* **WORK TO BE COMPLETED**:
Search the material below for the string "resolution" and list each line that holds it.

INPUT RECORDS Block Start

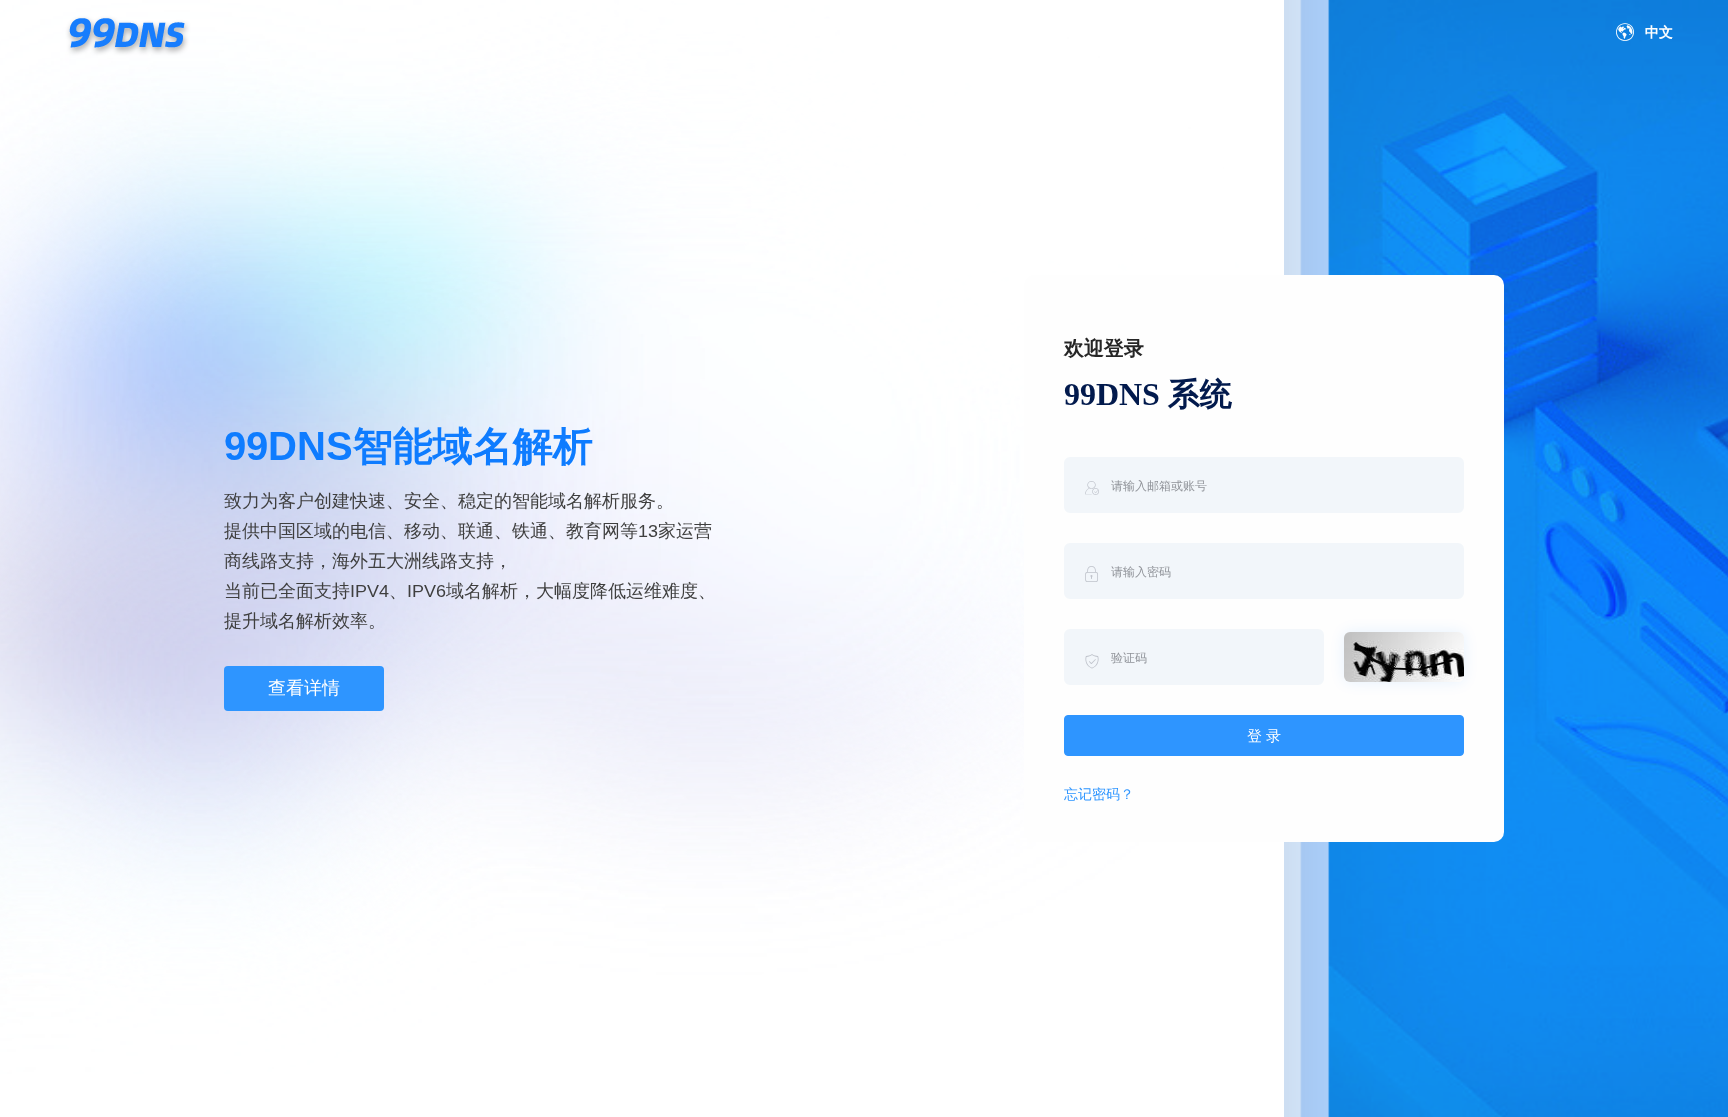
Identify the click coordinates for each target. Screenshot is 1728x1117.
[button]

INPUT RECORDS Block End
INPUT RECORDS Block Start

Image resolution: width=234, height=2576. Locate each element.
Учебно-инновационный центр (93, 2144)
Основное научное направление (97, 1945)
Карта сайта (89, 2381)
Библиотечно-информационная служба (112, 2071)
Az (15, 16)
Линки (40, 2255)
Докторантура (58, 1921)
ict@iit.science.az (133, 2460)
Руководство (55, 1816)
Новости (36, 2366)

INPUT RECORDS Block End
INPUT RECORDS Block Start

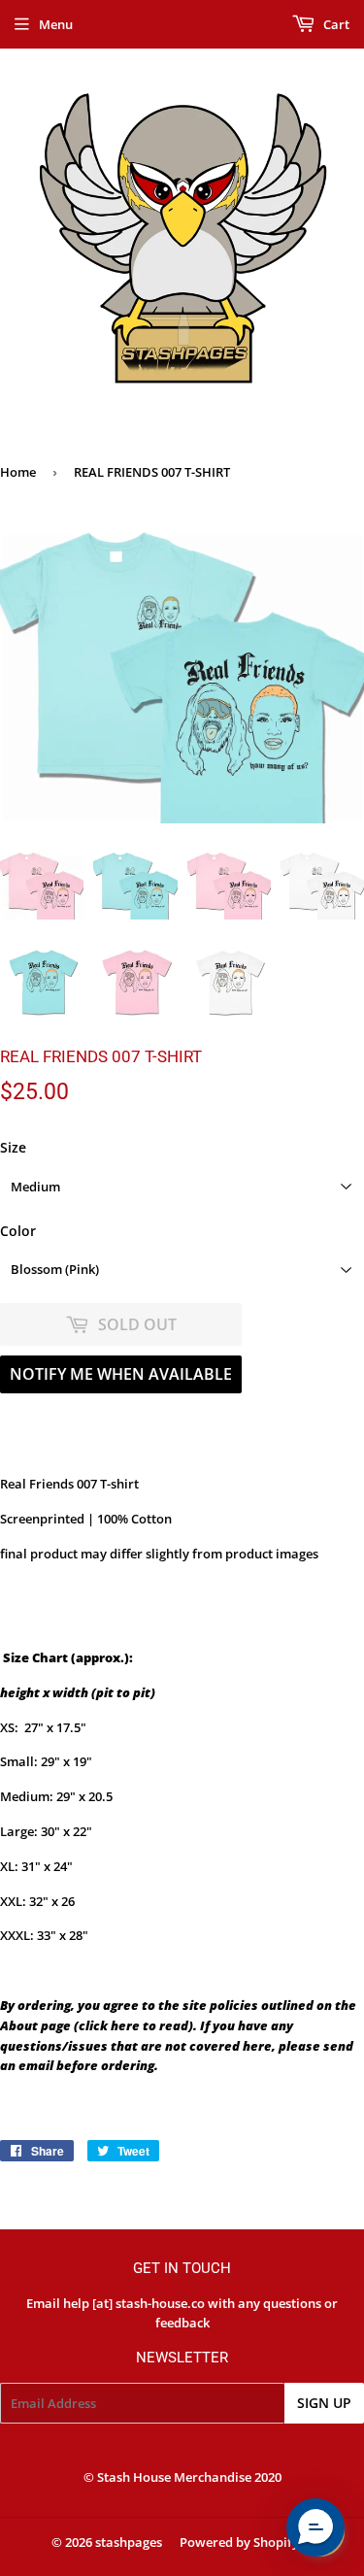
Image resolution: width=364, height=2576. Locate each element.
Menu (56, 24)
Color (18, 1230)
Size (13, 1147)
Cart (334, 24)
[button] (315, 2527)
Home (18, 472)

INPUT RECORDS Block End

* **TASK ANSWER**:
Image resolution: width=234, height=2576. Locate each element.
Image resolution: width=364, height=2576. Locate each element.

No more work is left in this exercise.